Poll panel to work for complete voter participation

March 05, 2012 05:05 pm | Updated November 17, 2021 12:17 am IST - New Delhi

Akshay Raut, Director-General, Election Commission of India, addresses a press conference in New Delhi on Monday.

Akshay Raut, Director-General, Election Commission of India, addresses a press conference in New Delhi on Monday.

As four States recorded their highest-ever turnouts in history in the just-concluded Assembly elections, the Election Commission has voiced hope that this “revolution” will lead to “complete participation” in the coming elections.

“The Commission is hopeful that in the coming elections, this increased participation will lead to complete participation,” EC’s Director-General Akshay Raut said.

Mr. Raut, who is also in-charge of the EC’s Systematic Voters’ Education and Electoral Participation (SVEEP) cell, said, “The Commission is consciously feeling that this programme has converted itself into a participative revolution.” He said, “The participative revolution will increase further in the coming elections” and the Commission is happy that the electoral management programme has given good results.

The SVEEP cell has been set up by the Commission for educating voters across the country and ensuring their participation in elections.

The EC will further strengthen this programme, which works on the “principle of information, motivation and facilitation” and will help turn this programme into a national movement.

Mr.
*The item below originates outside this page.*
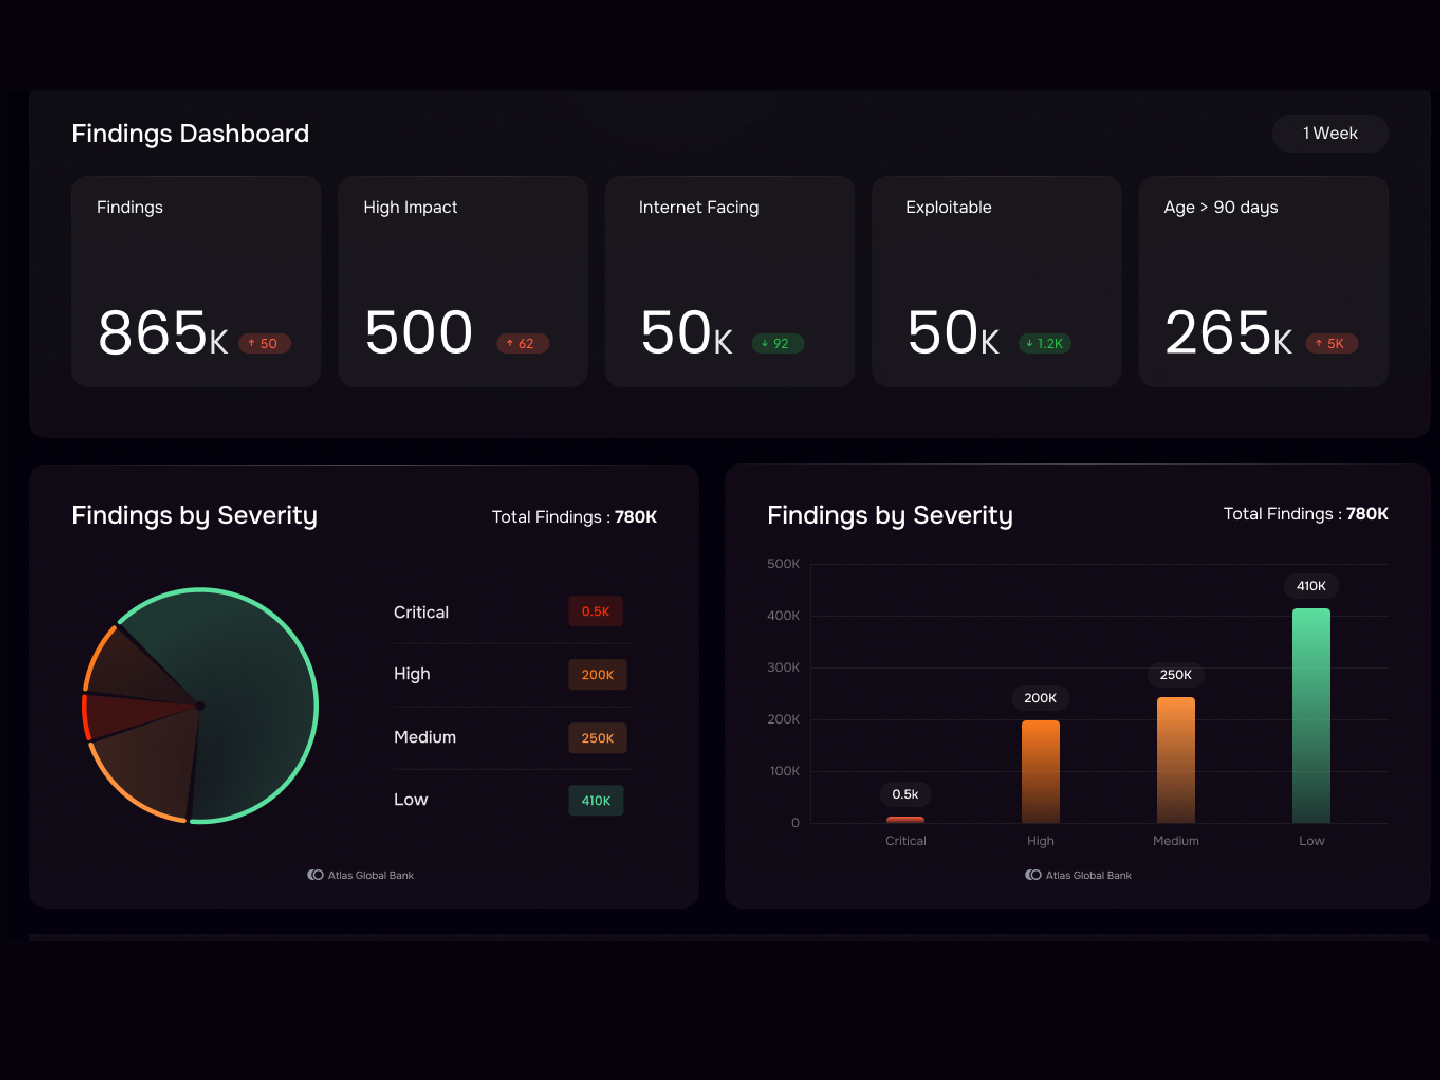Click the green Low bar in bar chart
Raut said Uttar Pradesh, Goa, Punjab and Uttarkhand that went to polls now, besides West Bengal and Tamil Nadu that went to polls last year, have shown historic records after India’s independence.

He added that 12 States that went to polls in the last two years have shown uniform increase in voter participation, for which the Commission had worked on a number of programmes in the past few years.

To ensure that States make special efforts in bringing about complete participation of voters in the election process, Raut said the EC will also start giving awards to States for better voter participation.

To help achieve this, the Commission is already seeking the participation of educational institutions and evolving methods like human chains, relay races and competitions, besides conducting knowledge behaviour surveys based on extreme systematic analysis.

He said the Commission has worked towards increased youth participation and wanted feminine focus in the voter education programmes to ensure increased women participation, which has shown results too.

“We wanted youth to become a face of participation in these polls. All the states that went to polls now have also shown increased women participation,” he said.

Mr. Raut said the EC has also successfully fought urban apathy factor.

To a question, he said the Commission was in favour of participation by choice than by compulsion and did not favour “compulsory voting“.

Talking about Uttar Pradesh, he said “the learning from U.P. will be taken forward and we will see the results further“.